Given problem A: According to the passage about the Gans fight, where was the fight to take place?

Excerpt to read:
#####
Both men were primarily motivated by money, but their willingness should not be overlooked. Gans-McGovern VII was on.
McFadden arrived in San Francisco on the 9th of June 1902; Gans was just a few days behind him. Gans was remarkably confident for a man who had previously been knocked out by his opponent, although as was almost always the case pre-fight, much of his talking was done by manager Al Herford.
If talk was cheap then the public were buying; Gans was made a significant favourite in the betting, which would nevertheless remain light. Herford was disgusted at the odds. “I think Gans will win sure,” he told pressmen, “but I have been at the ringside every one of the six times they have come together before and I know it is not a 2 to 1 bet that my man will win.”
As far as I can tell, the two-thousand dollars he wished to wager remained in his pocket.
“The fight will take place at Woodward’s Pavilion,” reported the San Francisco Examiner. “Both men are reported to be in splendid shape and should the contest be honestly fought those who attend will doubtless be treated to a boxing exhibition of the highest order.”
As we saw in Part Two, however, Chicago cast a long shadow.
“Unfortunately,” continued the Examiner, “…the remembrance of shady transactions in the career of Joe Gans have incurred a feeling of doubt in the minds of ring patrons that is difficult to remove. Of his several notorious fakes, the one with Terry McGovern in Chicago, on December 13, 1900, stands out from all the rest, and is still fresh in the memory of those familiar with his record.”
#####
Record list:

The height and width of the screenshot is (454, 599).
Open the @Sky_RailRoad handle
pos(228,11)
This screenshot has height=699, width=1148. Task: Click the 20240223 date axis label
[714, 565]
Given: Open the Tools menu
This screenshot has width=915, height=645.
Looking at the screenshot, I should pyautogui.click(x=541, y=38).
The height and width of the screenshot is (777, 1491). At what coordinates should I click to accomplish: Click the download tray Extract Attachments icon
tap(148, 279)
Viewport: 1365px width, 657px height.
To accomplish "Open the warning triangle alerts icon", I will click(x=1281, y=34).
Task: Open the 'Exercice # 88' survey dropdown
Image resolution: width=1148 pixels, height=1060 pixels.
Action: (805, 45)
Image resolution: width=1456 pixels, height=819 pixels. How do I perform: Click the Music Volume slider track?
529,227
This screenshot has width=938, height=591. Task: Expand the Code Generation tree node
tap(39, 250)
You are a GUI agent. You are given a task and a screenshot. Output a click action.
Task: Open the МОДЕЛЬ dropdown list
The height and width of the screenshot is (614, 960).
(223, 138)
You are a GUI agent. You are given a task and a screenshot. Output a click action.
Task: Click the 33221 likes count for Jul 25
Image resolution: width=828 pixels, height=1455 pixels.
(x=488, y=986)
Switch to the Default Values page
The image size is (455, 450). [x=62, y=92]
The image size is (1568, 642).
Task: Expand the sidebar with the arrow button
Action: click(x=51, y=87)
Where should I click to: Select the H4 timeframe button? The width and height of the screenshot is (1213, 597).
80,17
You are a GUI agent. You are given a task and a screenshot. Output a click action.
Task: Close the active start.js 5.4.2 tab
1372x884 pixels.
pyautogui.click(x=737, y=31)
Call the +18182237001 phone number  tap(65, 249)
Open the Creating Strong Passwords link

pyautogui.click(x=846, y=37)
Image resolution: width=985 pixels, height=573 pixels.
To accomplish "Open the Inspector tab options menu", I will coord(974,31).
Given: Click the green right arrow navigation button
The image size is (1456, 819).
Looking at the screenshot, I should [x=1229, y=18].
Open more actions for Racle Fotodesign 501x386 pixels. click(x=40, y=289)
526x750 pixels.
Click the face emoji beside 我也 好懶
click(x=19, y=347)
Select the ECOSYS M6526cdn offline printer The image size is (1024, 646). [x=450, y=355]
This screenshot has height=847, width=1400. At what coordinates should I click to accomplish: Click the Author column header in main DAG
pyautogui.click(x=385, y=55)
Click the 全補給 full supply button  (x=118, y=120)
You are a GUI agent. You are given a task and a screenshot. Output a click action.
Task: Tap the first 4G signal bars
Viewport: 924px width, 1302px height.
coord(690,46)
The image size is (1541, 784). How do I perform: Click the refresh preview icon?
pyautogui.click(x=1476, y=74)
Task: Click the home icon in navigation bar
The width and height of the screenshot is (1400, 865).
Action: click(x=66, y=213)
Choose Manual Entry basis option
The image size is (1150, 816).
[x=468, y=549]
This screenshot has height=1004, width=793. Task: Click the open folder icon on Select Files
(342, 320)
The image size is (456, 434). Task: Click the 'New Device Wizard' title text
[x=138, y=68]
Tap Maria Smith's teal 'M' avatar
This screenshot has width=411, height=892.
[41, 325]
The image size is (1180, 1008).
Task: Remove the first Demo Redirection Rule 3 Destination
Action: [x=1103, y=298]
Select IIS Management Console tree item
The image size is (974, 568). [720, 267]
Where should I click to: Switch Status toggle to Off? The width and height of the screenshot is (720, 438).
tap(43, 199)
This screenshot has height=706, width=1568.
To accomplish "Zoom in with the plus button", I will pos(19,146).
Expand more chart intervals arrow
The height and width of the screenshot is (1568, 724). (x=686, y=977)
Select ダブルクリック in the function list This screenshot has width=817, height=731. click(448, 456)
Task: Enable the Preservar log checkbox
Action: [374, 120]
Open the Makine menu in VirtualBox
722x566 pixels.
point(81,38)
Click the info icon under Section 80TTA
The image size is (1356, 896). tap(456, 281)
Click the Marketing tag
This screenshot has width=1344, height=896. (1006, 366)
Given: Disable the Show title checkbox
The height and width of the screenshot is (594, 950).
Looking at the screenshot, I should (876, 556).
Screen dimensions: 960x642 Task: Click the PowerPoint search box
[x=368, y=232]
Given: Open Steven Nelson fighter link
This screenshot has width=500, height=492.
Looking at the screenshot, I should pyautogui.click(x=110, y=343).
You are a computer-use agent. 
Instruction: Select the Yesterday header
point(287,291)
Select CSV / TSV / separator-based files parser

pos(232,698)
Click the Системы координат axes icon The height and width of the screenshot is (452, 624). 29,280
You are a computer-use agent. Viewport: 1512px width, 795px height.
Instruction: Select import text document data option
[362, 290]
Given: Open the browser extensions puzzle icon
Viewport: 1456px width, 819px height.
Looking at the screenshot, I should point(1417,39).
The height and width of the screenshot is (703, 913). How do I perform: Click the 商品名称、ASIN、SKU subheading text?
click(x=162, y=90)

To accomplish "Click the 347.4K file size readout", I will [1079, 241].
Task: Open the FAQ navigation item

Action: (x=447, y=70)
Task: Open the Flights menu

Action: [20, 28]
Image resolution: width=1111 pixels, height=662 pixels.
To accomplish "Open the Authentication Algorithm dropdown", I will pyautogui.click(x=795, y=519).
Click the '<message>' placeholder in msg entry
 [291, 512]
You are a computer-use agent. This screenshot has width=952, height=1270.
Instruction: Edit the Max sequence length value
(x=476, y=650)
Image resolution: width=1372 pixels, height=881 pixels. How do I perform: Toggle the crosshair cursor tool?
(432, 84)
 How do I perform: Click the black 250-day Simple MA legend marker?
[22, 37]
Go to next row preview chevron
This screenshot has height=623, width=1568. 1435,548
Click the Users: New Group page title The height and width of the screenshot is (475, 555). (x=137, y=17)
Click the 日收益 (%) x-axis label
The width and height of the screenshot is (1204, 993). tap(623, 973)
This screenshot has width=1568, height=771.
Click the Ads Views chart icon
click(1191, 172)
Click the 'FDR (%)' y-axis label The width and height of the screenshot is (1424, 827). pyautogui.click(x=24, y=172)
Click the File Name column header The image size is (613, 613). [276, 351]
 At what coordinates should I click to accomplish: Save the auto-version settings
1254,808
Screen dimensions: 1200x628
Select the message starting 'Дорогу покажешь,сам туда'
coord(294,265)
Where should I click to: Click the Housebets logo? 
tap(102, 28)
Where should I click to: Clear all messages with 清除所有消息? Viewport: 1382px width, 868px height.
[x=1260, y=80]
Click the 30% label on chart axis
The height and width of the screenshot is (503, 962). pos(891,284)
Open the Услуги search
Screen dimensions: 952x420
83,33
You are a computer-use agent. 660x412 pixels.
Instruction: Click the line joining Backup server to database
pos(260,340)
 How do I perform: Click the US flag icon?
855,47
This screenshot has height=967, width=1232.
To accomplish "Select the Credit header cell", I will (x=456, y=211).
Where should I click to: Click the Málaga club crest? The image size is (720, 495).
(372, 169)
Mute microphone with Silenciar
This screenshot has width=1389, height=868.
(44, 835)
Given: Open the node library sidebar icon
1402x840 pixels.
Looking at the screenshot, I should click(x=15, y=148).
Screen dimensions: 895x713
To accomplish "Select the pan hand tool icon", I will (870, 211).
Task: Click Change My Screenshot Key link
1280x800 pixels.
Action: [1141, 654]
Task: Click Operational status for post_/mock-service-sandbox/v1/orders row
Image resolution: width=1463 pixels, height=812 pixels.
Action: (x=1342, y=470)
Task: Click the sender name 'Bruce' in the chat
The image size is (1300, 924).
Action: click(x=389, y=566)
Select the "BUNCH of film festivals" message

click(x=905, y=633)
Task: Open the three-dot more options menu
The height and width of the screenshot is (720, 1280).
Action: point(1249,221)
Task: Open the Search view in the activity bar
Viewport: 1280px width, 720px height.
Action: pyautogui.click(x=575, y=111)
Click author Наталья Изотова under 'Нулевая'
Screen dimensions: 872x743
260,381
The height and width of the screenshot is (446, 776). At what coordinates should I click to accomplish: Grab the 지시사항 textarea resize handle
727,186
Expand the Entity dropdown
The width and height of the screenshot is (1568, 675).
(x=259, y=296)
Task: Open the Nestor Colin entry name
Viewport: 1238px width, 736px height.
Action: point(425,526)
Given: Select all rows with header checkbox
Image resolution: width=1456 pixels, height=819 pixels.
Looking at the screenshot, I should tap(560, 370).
#####
Given problem B: Copy out the rows word for word, from the first row through the line that contains "(x=488, y=986)".

Task solution A: Woodward's Pavilion

Task solution B:
The height and width of the screenshot is (454, 599).
Open the @Sky_RailRoad handle
pos(228,11)
This screenshot has height=699, width=1148. Task: Click the 20240223 date axis label
[714, 565]
Given: Open the Tools menu
This screenshot has width=915, height=645.
Looking at the screenshot, I should pyautogui.click(x=541, y=38).
The height and width of the screenshot is (777, 1491). At what coordinates should I click to accomplish: Click the download tray Extract Attachments icon
tap(148, 279)
Viewport: 1365px width, 657px height.
To accomplish "Open the warning triangle alerts icon", I will click(x=1281, y=34).
Task: Open the 'Exercice # 88' survey dropdown
Image resolution: width=1148 pixels, height=1060 pixels.
Action: (805, 45)
Image resolution: width=1456 pixels, height=819 pixels. How do I perform: Click the Music Volume slider track?
529,227
This screenshot has width=938, height=591. Task: Expand the Code Generation tree node
tap(39, 250)
You are a GUI agent. You are given a task and a screenshot. Output a click action.
Task: Open the МОДЕЛЬ dropdown list
The height and width of the screenshot is (614, 960).
(223, 138)
You are a GUI agent. You are given a task and a screenshot. Output a click action.
Task: Click the 33221 likes count for Jul 25
Image resolution: width=828 pixels, height=1455 pixels.
(x=488, y=986)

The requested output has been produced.